Les chercheurs ont observé que 60% des patients prenant le SSRI ont répondu au traitement, et 50% de ceux prenant un placebo ont également répondu. Plusieurs changements métaboliques dans la voie du tryptophane menant à la mélatonine et aux méthoxyindoles ont été observés chez les patients prenant le SSRI qui ont répondu au traitement; ces changements n'ont pas été trouvés chez ceux qui n'ont pas répondu à l'antidépresseur.
Les résultats suggèrent que le métabolisme de la sérotonine dans la glande pinéale peut jouer un rôle dans la cause sous-jacente de la dépression et les résultats du traitement, sur la base des changements biochimiques qui ont été observés comme étant associés à des améliorations de la dépression.
«Cette étude a révélé que la glande pinéale est impliquée dans les mécanismes de récupération d'un état dépressif», a déclaré Kaddurah-Daouk.
«Nous avons commencé à cartographier la sérotonine qui serait impliquée dans la dépression, mais nous nous rendons compte maintenant que ce n'est peut-être pas la sérotonine elle-même qui est importante dans la guérison de la dépression. Il peut s'agir de métabolites de la sérotonine produits dans la glande pinéale qui sont impliqués dans les cycles de sommeil.
«Le déplacement de l'utilisation du métabolisme du tryptophane de la kynurénine vers la production de mélatonine et d'autres méthoxyindoles semble important pour la réponse au traitement, mais certains patients ne disposent pas de ce mécanisme de régulation. Nous pouvons maintenant commencer à réfléchir aux moyens de corriger cela. »
L'identification d'une signature métabolique pour les patients qui ont une forme plus légère de dépression et qui peuvent s'améliorer avec l'utilisation d'un placebo est d'une importance cruciale pour rationaliser les essais cliniques avec les antidépresseurs.

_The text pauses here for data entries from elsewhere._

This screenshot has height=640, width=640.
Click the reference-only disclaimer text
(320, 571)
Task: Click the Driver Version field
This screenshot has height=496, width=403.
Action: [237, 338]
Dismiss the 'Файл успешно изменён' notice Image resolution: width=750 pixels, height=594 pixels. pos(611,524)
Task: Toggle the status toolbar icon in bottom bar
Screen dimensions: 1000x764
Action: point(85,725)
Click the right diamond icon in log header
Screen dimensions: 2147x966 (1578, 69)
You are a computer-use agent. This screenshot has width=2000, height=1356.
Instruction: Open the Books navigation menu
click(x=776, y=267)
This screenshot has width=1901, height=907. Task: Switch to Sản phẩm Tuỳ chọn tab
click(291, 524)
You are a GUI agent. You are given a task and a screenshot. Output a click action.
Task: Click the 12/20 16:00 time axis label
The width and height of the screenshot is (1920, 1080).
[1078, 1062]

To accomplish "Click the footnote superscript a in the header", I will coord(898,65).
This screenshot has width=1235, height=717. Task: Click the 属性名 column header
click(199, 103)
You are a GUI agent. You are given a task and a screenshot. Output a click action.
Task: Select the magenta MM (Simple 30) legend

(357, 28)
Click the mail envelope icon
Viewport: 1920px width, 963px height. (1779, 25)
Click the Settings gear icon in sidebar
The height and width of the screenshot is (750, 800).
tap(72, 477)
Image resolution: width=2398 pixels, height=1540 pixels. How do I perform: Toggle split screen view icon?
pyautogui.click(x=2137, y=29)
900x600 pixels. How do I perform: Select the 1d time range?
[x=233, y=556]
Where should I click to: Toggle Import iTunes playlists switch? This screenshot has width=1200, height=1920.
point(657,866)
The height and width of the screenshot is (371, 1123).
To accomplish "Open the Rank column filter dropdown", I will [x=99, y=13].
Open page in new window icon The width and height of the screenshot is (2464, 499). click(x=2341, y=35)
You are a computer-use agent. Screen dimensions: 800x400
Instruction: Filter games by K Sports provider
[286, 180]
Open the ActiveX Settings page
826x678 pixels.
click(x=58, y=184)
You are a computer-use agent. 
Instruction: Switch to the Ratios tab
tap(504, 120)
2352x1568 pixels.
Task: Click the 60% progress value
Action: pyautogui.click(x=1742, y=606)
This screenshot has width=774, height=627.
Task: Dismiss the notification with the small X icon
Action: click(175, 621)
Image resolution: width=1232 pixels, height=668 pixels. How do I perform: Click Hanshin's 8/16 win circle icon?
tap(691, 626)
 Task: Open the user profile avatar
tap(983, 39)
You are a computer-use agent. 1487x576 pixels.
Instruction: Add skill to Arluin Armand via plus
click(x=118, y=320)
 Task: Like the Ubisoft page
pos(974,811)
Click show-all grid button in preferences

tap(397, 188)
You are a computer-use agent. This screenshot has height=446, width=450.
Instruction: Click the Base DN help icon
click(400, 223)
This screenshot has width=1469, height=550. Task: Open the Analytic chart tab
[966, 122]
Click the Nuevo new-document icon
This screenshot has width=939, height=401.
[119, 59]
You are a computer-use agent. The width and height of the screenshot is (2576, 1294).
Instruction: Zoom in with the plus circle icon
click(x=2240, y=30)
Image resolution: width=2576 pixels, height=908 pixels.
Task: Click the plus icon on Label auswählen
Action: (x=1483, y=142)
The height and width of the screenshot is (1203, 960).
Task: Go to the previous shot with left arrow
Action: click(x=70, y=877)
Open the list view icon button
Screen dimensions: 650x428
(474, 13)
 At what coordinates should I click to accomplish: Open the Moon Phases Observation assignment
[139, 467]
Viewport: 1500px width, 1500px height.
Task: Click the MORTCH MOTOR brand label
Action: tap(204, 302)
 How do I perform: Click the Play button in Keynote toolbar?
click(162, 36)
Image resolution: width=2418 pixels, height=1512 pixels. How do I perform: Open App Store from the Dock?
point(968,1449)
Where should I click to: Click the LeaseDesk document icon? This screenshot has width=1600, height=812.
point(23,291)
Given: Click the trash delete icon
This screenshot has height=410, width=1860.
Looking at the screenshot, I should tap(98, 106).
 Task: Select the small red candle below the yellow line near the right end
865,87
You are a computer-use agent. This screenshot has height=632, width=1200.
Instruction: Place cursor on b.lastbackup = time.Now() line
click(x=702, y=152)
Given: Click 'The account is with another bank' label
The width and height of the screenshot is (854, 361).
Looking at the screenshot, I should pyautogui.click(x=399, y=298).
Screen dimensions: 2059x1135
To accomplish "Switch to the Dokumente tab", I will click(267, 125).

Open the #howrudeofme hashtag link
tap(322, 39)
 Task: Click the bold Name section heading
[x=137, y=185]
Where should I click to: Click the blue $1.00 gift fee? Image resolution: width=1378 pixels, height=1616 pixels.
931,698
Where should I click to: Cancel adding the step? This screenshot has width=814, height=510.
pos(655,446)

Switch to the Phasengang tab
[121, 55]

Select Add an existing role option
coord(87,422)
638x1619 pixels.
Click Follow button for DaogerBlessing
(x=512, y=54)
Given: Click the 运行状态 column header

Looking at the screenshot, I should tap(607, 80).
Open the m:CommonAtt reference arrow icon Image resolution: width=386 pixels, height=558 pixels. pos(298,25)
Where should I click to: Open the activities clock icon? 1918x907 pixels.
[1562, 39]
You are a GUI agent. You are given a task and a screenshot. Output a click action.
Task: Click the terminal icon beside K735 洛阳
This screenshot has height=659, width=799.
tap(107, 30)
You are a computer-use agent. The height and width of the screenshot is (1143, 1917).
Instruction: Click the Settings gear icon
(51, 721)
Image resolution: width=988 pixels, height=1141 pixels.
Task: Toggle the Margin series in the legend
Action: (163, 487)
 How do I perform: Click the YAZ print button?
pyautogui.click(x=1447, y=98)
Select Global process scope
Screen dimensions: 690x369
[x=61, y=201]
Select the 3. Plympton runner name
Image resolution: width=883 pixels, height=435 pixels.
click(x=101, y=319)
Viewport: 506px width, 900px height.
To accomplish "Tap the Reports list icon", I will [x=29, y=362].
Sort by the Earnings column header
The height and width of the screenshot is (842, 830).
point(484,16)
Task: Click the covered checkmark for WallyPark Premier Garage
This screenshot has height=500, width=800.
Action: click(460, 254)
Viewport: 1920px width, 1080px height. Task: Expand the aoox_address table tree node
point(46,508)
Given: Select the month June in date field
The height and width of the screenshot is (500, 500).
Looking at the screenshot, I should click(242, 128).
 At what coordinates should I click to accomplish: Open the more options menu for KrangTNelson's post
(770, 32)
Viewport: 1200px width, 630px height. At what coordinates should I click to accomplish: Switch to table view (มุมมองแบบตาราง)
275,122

L'équipe Duke est la première à commencer à définir en profondeur les effets biochimiques précoces du traitement par ISRS et le placebo, et une base moléculaire expliquant pourquoi les antidépresseurs mettent plusieurs semaines avant de commencer à montrer des avantages.
Les chercheurs prévoient d'étendre la recherche en collectant des échantillons de sang de patients pendant le jour et la nuit pour définir comment le cycle circadien, les changements dans les habitudes de sommeil, les neurotransmetteurs et les systèmes hormonaux sont modifiés chez ceux qui répondent et ne répondent pas aux ISRS et au placebo.
Les enquêteurs estiment que les nouvelles informations mèneront à des stratégies de traitement plus efficaces de la dépression.